▸ **Directions for this task**: Each line below that holds the word "Twitter" counts toward the answer; reply with the total number only.

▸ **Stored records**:
·····
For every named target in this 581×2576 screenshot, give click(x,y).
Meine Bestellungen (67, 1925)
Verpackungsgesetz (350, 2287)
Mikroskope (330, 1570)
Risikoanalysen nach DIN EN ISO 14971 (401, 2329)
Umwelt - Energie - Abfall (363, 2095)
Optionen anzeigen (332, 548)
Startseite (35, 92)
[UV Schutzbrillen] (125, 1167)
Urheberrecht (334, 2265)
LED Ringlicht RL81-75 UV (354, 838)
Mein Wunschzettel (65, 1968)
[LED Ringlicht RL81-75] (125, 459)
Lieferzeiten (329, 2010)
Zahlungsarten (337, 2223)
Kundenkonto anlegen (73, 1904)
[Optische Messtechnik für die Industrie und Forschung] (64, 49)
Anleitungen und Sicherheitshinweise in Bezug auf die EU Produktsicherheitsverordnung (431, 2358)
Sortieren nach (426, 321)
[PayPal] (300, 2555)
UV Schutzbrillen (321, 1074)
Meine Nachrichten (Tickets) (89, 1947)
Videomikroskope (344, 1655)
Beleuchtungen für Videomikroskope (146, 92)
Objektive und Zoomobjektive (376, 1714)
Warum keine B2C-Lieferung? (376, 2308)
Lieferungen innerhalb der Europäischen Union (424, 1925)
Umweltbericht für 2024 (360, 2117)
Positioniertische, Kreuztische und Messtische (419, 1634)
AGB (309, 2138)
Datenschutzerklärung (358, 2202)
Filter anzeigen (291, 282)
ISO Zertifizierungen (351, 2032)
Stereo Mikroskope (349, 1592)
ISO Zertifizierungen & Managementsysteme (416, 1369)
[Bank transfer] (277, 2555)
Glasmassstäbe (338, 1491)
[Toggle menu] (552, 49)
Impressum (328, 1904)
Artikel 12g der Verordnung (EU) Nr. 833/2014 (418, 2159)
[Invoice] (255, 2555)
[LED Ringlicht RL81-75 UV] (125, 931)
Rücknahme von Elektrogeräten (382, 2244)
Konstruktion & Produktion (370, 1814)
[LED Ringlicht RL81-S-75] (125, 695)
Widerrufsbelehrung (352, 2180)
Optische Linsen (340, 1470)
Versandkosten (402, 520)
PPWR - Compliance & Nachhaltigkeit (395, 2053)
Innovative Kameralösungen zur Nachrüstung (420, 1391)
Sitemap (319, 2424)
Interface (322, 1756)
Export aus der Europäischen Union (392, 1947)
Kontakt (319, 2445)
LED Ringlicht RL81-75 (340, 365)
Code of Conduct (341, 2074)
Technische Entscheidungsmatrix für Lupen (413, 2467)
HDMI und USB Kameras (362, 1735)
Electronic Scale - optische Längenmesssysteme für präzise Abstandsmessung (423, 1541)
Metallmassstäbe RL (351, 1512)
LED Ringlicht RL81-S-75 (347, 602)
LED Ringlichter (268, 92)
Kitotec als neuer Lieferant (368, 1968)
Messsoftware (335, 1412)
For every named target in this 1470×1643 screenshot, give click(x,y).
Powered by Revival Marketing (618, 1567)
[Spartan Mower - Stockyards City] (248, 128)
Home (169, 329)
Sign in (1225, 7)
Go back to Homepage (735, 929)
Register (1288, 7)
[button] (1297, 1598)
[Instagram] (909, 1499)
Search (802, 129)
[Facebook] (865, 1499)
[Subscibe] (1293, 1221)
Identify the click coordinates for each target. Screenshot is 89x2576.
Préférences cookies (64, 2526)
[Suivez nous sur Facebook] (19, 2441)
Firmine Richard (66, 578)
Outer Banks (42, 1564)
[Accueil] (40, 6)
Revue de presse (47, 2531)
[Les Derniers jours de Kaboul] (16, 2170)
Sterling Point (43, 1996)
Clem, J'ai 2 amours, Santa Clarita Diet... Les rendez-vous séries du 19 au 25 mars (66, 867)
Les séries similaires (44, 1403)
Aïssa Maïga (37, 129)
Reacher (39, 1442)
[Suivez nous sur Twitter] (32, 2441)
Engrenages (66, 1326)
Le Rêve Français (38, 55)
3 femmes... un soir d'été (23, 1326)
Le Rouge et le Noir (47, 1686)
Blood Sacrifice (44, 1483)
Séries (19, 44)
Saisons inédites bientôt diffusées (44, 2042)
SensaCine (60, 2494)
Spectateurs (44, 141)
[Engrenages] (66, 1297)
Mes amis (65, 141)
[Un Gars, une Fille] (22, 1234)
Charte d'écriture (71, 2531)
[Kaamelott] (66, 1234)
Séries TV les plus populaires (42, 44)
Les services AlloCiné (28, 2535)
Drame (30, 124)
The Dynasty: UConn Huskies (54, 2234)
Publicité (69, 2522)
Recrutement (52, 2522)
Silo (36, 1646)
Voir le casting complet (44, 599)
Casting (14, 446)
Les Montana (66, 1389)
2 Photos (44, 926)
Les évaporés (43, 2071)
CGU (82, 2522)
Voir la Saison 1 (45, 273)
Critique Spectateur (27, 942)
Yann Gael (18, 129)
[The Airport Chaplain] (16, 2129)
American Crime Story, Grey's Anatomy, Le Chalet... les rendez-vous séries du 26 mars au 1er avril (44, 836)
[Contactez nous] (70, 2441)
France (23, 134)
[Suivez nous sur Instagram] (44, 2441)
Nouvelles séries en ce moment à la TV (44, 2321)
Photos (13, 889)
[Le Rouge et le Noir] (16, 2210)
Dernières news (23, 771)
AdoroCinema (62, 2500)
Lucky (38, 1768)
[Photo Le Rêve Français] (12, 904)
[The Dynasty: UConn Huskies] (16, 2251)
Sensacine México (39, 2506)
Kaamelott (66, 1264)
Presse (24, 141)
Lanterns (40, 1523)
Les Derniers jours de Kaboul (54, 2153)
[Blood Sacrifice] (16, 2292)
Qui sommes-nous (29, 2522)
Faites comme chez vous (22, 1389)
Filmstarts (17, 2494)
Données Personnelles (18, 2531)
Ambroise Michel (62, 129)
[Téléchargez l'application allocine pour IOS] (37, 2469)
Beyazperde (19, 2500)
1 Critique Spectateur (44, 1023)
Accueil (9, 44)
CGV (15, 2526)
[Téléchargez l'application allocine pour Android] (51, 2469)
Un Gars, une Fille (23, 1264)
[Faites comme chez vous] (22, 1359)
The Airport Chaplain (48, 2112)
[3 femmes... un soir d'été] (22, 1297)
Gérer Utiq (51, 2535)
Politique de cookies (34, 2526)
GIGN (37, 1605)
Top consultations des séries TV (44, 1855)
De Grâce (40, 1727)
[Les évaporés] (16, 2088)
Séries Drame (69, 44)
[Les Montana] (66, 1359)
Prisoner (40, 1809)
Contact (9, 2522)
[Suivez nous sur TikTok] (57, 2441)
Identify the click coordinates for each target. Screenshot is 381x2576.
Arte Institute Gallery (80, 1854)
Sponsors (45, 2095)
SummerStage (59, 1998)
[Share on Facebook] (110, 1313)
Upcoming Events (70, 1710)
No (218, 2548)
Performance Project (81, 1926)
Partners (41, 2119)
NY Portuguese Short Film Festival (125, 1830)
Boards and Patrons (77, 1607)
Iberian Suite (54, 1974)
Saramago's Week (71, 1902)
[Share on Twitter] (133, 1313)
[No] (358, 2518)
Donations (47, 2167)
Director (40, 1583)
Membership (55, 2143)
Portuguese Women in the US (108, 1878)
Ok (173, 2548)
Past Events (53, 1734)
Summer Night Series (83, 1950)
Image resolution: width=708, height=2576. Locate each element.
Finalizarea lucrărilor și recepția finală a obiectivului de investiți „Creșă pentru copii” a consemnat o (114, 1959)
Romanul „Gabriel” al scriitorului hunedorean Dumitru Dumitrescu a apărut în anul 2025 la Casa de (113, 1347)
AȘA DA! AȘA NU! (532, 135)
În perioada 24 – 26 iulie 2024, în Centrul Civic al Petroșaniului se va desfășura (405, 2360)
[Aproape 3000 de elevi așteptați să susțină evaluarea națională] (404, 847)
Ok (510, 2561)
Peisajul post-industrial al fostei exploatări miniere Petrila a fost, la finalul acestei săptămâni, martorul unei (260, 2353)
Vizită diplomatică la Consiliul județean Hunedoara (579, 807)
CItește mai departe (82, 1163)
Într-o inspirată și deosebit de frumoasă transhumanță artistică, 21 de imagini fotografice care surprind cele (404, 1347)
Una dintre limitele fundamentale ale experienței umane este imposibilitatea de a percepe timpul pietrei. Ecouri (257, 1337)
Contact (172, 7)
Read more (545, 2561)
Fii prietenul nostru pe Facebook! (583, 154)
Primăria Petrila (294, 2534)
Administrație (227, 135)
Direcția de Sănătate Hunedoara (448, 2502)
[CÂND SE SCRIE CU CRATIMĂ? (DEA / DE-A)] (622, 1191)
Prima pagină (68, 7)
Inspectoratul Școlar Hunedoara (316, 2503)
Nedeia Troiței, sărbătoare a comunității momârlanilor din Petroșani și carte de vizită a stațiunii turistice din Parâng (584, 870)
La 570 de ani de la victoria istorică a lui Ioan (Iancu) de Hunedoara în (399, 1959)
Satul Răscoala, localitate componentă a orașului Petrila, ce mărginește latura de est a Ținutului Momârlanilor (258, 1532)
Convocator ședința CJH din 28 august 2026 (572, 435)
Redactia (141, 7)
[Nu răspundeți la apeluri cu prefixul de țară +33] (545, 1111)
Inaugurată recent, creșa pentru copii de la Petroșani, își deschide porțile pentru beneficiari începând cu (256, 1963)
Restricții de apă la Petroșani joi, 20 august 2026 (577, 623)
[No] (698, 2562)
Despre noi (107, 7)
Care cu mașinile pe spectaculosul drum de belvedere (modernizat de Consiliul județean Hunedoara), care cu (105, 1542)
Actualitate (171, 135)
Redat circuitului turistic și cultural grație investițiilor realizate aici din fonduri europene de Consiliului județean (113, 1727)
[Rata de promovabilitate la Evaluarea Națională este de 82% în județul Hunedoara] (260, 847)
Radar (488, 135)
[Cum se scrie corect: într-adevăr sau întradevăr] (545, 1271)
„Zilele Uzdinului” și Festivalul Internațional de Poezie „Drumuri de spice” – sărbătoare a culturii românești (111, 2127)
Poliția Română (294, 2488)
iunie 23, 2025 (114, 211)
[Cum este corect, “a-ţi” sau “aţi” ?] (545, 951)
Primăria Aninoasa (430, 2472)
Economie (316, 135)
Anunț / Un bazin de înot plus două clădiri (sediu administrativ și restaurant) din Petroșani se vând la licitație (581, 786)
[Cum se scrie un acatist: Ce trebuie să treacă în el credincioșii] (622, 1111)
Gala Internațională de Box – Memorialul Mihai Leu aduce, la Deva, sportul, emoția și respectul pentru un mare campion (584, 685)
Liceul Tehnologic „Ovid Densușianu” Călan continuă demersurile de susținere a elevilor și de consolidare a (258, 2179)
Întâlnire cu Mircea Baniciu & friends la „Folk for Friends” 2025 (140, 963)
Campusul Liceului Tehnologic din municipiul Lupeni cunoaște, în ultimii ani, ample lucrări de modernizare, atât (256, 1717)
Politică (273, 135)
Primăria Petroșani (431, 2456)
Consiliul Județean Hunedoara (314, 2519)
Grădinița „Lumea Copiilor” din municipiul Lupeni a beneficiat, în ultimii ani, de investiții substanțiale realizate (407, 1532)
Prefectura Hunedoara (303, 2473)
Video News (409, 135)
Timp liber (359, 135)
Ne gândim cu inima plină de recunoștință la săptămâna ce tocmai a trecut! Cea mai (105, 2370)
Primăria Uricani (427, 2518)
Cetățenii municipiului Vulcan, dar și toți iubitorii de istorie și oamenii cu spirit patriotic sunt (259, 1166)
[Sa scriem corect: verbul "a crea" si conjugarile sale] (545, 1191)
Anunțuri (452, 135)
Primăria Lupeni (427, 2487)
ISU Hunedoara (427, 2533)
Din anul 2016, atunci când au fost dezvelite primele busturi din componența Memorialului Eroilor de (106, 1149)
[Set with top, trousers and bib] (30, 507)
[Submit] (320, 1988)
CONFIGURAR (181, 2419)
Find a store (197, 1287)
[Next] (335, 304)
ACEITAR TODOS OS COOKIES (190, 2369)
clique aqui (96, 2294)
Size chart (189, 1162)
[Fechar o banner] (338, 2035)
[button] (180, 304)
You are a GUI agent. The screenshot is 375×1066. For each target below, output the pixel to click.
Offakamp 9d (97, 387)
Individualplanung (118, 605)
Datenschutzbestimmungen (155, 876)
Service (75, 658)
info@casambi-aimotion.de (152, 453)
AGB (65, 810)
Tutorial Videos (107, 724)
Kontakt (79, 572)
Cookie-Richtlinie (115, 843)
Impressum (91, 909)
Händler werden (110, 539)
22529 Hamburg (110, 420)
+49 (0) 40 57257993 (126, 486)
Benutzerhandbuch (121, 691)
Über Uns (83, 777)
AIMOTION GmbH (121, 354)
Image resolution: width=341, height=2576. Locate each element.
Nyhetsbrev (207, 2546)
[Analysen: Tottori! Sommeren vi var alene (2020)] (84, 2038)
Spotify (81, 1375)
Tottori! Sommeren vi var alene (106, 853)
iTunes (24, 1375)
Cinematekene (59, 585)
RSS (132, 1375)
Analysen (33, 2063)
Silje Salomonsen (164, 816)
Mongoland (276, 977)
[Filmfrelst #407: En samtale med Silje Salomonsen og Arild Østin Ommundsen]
·····
▸ **Response to the exercise**: 2